Por Mário Plaka (*)
Quando escrevi meu texto anterior, estava perplexo. E não estava sozinho. A maioria dos brasileiros de bem sente-se como quem ocupa uma pequena embarcação em mar revolto, sem bússola visível, sem saber exatamente para onde ir, apenas consciente de que não pode permanecer à deriva. Esse foi meu sentimento ao ver o deputado federal Nikolas anunciar que faria uma caminhada a pé de Minas Gerais até Brasília. Não senti empolgação, mas preocupação — uma preocupação profunda. Porque quando um parlamentar chega ao ponto de afirmar que “não há mais o que fazer”, é sinal de que algo muito sério acontece com o país.
Foi por isso que me calei antes. Foi por isso que escrevi que precisava refletir. Palavra dita sem discernimento vira ruído — e o Brasil já está saturado de ruídos. Vivemos hoje uma insegurança jurídica profunda. O povo é escarnecido diariamente, esmagado por tributos, taxas e impostos, enquanto vê seus representantes no Legislativo serem sistematicamente ignorados e menosprezados tanto pelo Executivo quanto pelo Judiciário. Este último, que deveria ser guardião da Constituição, em grande parte tem se aliado a projetos de poder que violentam o espírito da lei, relativizam direitos e corroem a soberania popular.

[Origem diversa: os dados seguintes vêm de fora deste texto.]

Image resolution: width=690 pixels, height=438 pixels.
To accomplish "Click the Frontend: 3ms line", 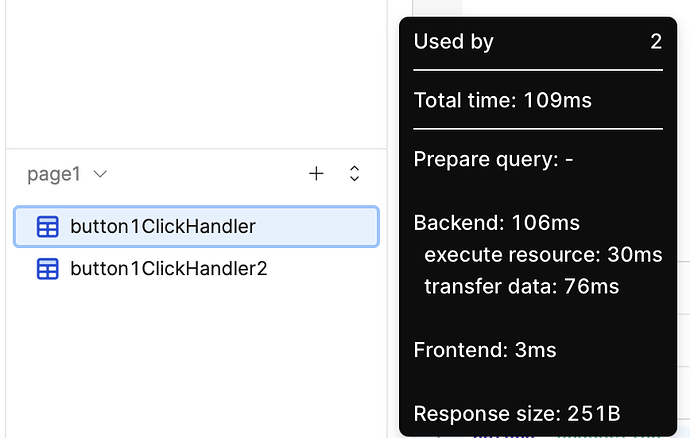I will point(485,350).
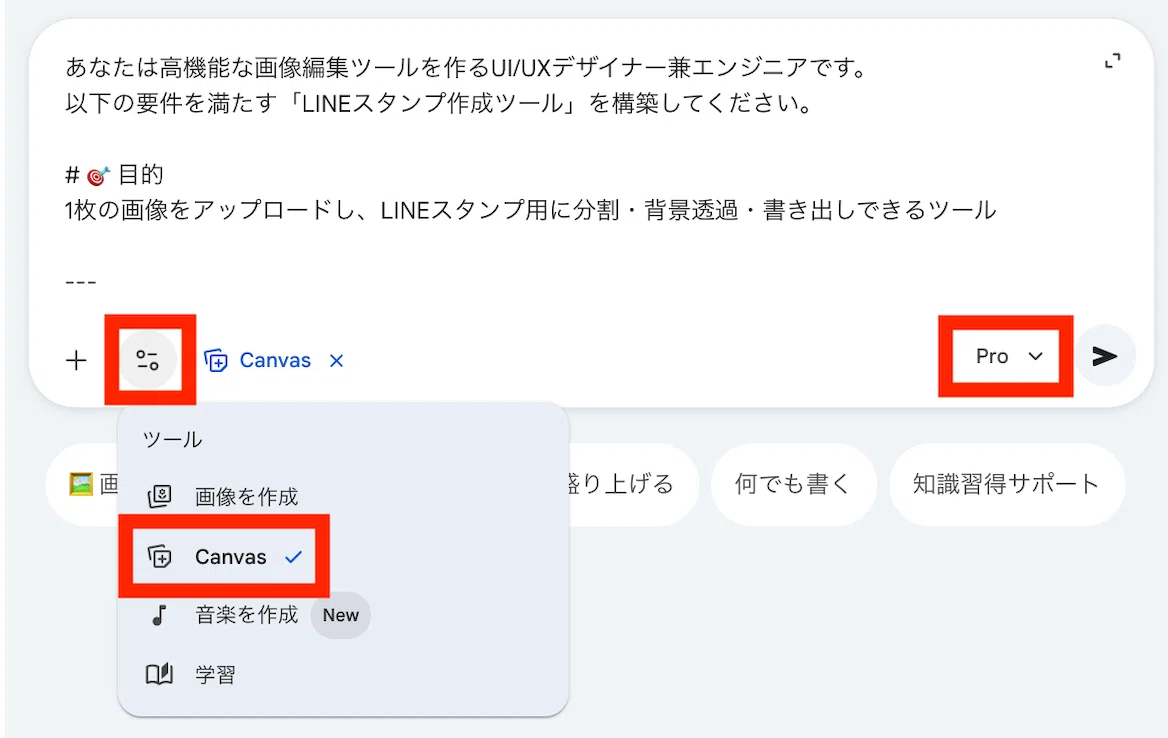
Task: Choose 音楽を作成 menu entry
Action: pos(247,615)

O resultado é um país desorientado, um povo confuso, instituições em desalinho. E então surge um deputado que diz: “Pedi a Deus uma direção, e essa foi a direção que recebi”. Ele inicia uma caminhada solitária, consciente de que não carrega um plano político fechado, mas um sinal. Um gesto que não resolve tudo, mas desperta. Não queremos interferência de outros países, nem holofotes internacionais. Queremos que o brasileiro acorde, que entenda que ninguém virá remar por nós. Esse pequeno barco só chegará à terra firme se o próprio povo pegar os remos. Mas remar exige sobriedade, direção e consciência.
O governo que está aí sabemos o que defende, quem o sustenta e como se infiltrou nas estruturas do Estado, nas autarquias, nos municípios e nos estados. Agrupam-se como porcos-espinhos: quem se aproxima, é ferido. Assim fazem com Bolsonaro — e não apenas com ele, mas com todos que defendem o cumprimento da lei, a justiça real e a soberania do povo. Porque não se trata apenas de Bolsonaro. Trata-se do Brasil.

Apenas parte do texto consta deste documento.